Questions for Discussion

1. Johnson and MacTweed debate the ethics of publishing with The Hunter’s Wife. MacTweed feels that Dennis Orphen has violated the “gentleman’s code” by “raking over a giant, a titan, like Andrew Callingham.” Discuss the possible motivation behind MacTweed’s decision to quickly change his mind about supporting Orphen’s book.

2. At the hospital, Effie endures the pain of hearing about Andy and Marian’s loving relationship and lust for one another in great detail. Why do you think Effie is able to be so cordial and supportive of a woman who essentially stole her husband? Do you think this is possible only because Andy has also now left Marian and Marian has admitted that she now knows how Effie must have felt?

3. Discuss the reasons why Effie would have ever told Andy to go off with Marian given her love for him. Do you believe it was because she had another love interest, as Andy suggests when they reunite at the end of the book? Do you believe that Effie is in love with Dennis Orphen?

4. Dennis talks about Effie as if they were lovers. “For the first time he realized how completely Effie had grown to fill his life.… She was the first friend he had ever had who was unfailingly, dependably satisfying.… He remembers how intensely they had talked, argued, agreed, laughed with such undivided attention for one another that the others in the room would slip away unnoticed, and presently they would be left alone like two absorbed lovers, not one person to each other but a complete circle.” Discuss the components of their relationship and how the relationship evolves from the beginning of the book to the end.

5. Was Effie’s life was “hinged on a lie”?

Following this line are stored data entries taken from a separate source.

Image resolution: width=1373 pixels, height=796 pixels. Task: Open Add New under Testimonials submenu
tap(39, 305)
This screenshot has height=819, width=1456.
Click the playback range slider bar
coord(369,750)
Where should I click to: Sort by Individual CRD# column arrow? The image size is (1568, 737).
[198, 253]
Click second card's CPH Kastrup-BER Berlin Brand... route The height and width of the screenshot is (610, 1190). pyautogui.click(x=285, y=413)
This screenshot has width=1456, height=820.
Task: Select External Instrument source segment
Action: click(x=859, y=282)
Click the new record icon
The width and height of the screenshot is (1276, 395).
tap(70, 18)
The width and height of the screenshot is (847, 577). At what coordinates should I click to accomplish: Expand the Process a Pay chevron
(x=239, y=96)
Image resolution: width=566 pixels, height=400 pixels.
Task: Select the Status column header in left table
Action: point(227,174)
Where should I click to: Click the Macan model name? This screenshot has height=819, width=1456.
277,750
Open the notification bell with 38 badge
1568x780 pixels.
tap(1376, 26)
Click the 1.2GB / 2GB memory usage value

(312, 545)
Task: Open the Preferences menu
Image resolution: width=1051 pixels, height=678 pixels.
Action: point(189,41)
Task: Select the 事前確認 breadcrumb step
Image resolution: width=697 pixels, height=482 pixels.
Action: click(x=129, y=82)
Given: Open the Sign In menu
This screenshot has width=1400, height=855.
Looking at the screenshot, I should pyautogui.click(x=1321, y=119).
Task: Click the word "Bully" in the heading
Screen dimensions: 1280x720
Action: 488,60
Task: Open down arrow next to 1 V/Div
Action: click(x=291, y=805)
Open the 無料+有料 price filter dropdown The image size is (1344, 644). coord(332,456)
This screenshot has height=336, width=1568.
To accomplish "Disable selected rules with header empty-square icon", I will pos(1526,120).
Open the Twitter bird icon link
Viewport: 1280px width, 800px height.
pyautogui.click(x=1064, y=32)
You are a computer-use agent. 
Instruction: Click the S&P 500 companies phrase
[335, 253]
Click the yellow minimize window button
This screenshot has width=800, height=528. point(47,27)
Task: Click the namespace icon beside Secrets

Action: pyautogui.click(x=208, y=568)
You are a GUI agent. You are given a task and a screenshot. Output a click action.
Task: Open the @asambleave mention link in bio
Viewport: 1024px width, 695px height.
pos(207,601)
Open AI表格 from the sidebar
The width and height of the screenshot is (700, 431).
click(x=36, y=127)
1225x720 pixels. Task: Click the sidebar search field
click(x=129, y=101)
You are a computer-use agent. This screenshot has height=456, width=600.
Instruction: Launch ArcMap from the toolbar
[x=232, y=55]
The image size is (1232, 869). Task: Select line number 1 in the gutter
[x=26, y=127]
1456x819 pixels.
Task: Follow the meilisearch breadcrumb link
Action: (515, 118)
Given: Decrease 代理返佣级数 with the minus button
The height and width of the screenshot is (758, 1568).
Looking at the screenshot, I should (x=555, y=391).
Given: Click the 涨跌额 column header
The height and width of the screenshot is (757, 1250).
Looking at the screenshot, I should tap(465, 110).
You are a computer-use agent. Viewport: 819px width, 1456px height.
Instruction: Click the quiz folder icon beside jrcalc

6. When Effie questions Dennis Orphen’s reasons for writing his book, he responds “I wrote it for you.” Effie clearly questioned his intentions and ability to damage her reputation and their friendship. Why do you think Dennis would write about something that was so painful for his friend? Do you think Effie is actually glad that the book was written, as she states at the end of the book? Does it really make her see Andy the way she should have all along?

7. Turn, Magic Wheel, a novel about a writer who bases his fiction on the lives of others, is itself based on the lives of others. Andrew Callingham, a character loosely based on Ernest Hemingway, might be the most immediately recognizable. While at work on Turn, Magic Wheel Powell wrote in her famous diaries: “I hate to use real people and hurt them but I have reached the point where I must sacrifice my tender feelings for reality.” In the end Powell felt that crossing this line enabled her to write her “best, simplest and most original book.” Are there boundaries that writers should not cross for the sake of their art?

8. Turn, Magic Wheel was the first of numerous satirical novels Powell would write. Discuss the following quote, taken from her diaries: “Satire is people as they are; romanticism people as they would like to be; realism people as they seem with their insides left out.”